## Task directions:
Every line that contains "breadcrumb" must be located and copied from the data.

Data shown START

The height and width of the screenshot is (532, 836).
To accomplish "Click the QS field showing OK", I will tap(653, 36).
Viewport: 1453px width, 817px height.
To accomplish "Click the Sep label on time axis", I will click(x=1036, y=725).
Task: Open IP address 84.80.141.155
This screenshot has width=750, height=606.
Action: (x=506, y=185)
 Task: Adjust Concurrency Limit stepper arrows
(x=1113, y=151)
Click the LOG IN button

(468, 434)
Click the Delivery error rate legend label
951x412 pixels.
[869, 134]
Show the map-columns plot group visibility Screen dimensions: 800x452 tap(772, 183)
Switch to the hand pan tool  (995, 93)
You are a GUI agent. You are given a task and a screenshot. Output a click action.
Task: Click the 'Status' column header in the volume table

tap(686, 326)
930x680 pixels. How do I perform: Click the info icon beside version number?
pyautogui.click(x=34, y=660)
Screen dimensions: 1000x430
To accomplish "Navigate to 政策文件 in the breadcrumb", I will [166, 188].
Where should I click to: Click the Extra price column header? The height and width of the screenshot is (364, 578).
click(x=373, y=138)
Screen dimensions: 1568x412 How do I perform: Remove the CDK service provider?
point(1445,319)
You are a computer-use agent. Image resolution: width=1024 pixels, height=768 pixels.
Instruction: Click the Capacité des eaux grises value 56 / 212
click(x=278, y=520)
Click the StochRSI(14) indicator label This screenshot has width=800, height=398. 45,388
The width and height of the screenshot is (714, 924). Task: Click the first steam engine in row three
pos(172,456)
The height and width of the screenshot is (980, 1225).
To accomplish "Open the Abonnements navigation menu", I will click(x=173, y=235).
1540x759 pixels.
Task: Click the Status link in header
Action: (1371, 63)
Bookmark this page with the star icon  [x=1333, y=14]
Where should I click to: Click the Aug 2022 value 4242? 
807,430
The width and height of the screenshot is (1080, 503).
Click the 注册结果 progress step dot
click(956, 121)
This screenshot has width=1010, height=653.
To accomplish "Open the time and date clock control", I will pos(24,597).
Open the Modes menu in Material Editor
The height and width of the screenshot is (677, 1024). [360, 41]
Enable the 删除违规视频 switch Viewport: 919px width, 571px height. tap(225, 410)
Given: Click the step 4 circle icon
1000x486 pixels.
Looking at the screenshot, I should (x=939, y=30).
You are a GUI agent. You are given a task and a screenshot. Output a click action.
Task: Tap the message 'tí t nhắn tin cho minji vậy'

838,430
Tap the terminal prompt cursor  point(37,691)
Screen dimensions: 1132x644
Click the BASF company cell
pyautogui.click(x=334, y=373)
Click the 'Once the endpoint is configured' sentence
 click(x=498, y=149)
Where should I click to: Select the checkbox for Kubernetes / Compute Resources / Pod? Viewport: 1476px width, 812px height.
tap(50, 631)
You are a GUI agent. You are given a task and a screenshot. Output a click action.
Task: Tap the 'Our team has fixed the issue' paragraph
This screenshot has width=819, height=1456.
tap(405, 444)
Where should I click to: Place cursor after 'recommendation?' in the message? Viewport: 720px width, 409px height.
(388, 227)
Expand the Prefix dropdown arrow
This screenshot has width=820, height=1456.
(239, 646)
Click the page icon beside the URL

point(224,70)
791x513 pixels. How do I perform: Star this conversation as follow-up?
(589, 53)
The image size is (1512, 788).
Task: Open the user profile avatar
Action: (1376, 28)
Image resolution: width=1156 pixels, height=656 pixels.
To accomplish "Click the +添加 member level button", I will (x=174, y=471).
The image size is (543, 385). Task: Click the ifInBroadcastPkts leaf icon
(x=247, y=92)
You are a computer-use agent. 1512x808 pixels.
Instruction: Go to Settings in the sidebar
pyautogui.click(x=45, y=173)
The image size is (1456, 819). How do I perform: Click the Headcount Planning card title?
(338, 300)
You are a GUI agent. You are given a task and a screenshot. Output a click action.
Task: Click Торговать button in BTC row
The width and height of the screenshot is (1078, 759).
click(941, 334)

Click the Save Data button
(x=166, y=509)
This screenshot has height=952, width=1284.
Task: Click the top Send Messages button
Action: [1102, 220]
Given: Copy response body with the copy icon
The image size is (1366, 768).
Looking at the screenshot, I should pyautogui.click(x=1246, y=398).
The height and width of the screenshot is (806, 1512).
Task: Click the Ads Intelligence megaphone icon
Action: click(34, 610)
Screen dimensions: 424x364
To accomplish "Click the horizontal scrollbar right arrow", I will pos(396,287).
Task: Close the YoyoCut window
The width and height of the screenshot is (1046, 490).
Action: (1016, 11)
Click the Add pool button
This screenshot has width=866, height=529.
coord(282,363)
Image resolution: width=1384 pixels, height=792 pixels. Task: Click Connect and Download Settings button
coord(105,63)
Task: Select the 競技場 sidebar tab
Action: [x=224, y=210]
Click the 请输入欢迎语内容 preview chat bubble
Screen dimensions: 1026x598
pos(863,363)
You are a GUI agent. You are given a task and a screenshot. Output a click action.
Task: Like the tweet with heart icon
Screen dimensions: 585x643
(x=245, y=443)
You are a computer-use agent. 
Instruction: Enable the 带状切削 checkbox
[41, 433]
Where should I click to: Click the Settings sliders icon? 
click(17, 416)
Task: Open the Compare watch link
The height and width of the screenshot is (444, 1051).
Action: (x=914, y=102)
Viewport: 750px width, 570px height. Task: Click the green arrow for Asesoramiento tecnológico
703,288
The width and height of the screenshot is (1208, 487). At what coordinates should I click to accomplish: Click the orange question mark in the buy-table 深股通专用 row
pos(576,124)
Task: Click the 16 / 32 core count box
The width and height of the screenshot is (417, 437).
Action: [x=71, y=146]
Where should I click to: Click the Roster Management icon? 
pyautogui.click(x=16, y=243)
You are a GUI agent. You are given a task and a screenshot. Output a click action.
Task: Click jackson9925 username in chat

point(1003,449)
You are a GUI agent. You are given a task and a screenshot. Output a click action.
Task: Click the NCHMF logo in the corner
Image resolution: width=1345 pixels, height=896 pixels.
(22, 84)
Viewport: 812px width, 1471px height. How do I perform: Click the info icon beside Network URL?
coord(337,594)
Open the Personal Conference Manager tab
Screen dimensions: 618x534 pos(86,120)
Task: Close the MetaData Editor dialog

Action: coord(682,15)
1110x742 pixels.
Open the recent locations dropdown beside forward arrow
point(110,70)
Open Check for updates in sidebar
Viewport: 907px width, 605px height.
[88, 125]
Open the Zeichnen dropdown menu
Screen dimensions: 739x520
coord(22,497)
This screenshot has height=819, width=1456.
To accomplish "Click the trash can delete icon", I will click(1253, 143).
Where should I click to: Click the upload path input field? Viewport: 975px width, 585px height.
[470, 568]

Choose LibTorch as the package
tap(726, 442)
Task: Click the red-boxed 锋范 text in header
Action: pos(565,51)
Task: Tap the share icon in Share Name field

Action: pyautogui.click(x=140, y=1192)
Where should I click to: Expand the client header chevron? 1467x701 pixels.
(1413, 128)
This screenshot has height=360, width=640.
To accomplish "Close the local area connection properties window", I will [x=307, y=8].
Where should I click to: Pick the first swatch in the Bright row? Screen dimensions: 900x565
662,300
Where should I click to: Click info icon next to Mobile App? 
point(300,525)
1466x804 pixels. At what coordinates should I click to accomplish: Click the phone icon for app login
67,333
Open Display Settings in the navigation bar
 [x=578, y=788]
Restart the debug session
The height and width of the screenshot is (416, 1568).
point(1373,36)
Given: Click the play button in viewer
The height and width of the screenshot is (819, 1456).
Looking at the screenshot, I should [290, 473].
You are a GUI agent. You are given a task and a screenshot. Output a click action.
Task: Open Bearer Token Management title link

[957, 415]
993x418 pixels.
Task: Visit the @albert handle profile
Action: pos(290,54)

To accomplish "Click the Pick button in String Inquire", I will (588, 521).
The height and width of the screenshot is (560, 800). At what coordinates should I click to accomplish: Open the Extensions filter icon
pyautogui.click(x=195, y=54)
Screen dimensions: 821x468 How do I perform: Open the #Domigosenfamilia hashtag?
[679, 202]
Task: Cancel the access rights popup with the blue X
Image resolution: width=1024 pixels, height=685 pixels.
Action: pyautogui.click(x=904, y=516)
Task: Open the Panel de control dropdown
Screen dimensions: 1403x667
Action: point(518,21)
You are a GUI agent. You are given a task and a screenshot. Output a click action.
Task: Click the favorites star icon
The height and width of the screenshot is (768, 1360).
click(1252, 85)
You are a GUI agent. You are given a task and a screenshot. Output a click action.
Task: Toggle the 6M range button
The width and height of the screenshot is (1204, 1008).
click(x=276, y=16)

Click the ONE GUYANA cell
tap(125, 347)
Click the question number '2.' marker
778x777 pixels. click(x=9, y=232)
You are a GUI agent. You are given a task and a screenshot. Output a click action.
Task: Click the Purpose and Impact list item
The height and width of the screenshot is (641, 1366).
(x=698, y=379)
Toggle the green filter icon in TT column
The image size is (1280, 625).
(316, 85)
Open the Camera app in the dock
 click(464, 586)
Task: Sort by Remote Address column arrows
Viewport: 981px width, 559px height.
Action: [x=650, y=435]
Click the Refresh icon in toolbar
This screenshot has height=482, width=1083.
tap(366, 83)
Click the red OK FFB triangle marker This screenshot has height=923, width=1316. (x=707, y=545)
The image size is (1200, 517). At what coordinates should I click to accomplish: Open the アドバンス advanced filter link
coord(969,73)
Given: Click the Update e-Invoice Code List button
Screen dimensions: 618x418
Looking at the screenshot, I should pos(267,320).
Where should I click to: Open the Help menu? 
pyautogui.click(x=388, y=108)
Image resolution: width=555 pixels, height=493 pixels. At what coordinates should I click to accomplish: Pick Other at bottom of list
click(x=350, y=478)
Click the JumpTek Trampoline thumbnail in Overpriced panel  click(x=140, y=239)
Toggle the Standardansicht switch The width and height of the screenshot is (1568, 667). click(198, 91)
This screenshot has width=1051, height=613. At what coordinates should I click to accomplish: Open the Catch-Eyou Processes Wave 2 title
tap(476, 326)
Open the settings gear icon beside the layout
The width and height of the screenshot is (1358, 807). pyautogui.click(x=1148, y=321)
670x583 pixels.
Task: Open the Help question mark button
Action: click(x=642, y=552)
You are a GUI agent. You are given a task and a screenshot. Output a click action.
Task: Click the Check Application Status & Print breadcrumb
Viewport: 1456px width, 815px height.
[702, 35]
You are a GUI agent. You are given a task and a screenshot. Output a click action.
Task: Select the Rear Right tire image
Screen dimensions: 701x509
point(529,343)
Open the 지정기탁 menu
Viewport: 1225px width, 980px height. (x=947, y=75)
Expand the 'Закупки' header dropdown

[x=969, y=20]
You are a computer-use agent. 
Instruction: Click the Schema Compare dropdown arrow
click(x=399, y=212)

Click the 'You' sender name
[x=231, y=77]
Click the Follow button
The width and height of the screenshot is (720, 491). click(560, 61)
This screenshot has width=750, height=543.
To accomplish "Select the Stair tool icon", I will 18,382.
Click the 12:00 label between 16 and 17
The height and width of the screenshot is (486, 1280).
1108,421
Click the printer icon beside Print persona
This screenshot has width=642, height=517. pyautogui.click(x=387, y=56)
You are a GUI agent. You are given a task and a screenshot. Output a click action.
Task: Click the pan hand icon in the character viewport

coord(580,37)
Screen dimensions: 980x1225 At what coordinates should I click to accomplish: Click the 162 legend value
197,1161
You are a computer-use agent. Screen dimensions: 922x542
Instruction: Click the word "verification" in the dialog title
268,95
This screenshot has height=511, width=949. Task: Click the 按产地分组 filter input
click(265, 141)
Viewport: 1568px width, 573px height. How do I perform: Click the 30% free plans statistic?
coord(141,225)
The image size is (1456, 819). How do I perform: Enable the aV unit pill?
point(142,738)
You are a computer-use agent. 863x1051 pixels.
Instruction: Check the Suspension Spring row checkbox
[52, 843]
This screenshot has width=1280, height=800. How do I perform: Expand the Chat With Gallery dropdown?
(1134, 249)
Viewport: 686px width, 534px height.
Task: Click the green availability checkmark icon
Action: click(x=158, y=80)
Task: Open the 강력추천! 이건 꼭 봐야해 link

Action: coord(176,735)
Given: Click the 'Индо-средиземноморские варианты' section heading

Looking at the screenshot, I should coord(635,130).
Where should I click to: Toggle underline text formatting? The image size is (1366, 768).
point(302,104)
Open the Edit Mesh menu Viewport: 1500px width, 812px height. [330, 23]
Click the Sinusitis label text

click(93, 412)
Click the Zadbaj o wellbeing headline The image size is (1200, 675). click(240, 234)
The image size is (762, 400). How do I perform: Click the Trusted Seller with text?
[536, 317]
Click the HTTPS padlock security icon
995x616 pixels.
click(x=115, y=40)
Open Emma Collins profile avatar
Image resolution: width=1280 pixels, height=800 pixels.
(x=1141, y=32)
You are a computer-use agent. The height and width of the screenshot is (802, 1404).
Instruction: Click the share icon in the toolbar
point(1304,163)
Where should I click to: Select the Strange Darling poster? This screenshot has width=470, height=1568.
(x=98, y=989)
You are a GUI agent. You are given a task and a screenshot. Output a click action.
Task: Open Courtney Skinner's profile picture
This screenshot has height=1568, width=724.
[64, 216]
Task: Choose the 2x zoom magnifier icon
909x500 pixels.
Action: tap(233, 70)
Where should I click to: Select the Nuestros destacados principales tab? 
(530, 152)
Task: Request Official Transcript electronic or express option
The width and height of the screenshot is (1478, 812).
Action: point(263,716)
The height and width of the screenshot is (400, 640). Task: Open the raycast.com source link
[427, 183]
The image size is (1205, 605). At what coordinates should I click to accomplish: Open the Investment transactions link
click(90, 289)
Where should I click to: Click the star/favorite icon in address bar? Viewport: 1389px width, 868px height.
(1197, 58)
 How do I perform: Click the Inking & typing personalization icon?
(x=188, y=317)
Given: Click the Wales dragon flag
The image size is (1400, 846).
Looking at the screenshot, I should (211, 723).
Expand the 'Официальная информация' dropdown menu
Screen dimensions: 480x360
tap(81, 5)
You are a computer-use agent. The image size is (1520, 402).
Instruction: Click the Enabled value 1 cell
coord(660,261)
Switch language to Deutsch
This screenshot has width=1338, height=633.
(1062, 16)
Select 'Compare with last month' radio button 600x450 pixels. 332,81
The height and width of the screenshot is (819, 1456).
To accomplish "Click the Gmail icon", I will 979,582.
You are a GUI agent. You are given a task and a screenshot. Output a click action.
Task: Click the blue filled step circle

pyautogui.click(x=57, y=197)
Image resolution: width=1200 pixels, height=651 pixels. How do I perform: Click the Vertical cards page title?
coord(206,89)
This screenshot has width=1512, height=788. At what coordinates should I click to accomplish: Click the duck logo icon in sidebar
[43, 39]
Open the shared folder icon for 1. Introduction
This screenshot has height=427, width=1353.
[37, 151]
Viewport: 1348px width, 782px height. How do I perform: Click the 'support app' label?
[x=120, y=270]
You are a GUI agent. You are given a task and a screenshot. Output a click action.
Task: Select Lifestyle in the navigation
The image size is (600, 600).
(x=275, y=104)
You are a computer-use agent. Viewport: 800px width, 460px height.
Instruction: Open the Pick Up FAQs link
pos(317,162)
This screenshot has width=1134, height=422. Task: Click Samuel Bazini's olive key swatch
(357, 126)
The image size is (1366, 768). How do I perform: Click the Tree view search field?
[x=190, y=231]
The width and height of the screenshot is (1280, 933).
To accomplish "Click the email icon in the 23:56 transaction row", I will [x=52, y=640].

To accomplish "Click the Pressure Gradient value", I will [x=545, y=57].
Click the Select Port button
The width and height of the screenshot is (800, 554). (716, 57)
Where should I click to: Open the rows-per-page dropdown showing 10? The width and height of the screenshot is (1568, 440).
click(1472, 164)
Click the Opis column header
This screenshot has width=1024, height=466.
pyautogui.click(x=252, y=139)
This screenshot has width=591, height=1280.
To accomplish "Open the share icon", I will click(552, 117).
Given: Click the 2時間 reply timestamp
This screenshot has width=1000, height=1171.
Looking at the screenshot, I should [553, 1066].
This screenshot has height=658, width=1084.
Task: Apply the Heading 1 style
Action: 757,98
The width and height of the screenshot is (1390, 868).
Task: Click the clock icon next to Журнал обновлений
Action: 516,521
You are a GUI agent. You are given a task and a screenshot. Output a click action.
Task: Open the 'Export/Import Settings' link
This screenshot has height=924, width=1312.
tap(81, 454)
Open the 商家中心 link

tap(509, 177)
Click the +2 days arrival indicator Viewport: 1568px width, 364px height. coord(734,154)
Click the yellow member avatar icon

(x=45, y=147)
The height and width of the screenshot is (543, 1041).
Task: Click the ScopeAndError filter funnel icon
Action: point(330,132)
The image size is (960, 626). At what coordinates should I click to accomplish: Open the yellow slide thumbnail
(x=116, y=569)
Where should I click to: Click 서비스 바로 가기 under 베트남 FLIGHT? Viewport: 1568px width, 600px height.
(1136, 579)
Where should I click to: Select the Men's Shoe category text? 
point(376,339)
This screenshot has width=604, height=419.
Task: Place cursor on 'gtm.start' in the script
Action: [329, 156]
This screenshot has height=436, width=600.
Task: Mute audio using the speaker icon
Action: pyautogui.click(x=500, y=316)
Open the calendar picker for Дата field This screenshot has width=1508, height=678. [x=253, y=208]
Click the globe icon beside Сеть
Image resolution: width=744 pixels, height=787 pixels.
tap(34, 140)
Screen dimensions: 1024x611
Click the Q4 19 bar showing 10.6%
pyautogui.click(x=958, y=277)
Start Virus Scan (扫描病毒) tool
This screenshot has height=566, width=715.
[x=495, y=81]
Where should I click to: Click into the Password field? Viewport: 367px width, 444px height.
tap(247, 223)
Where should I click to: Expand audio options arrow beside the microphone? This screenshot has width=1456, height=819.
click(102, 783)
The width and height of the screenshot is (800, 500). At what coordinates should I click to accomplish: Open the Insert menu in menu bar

Data shown END

## Written answer:
To accomplish "Navigate to 政策文件 in the breadcrumb", I will [166, 188].
Task: Click the Check Application Status & Print breadcrumb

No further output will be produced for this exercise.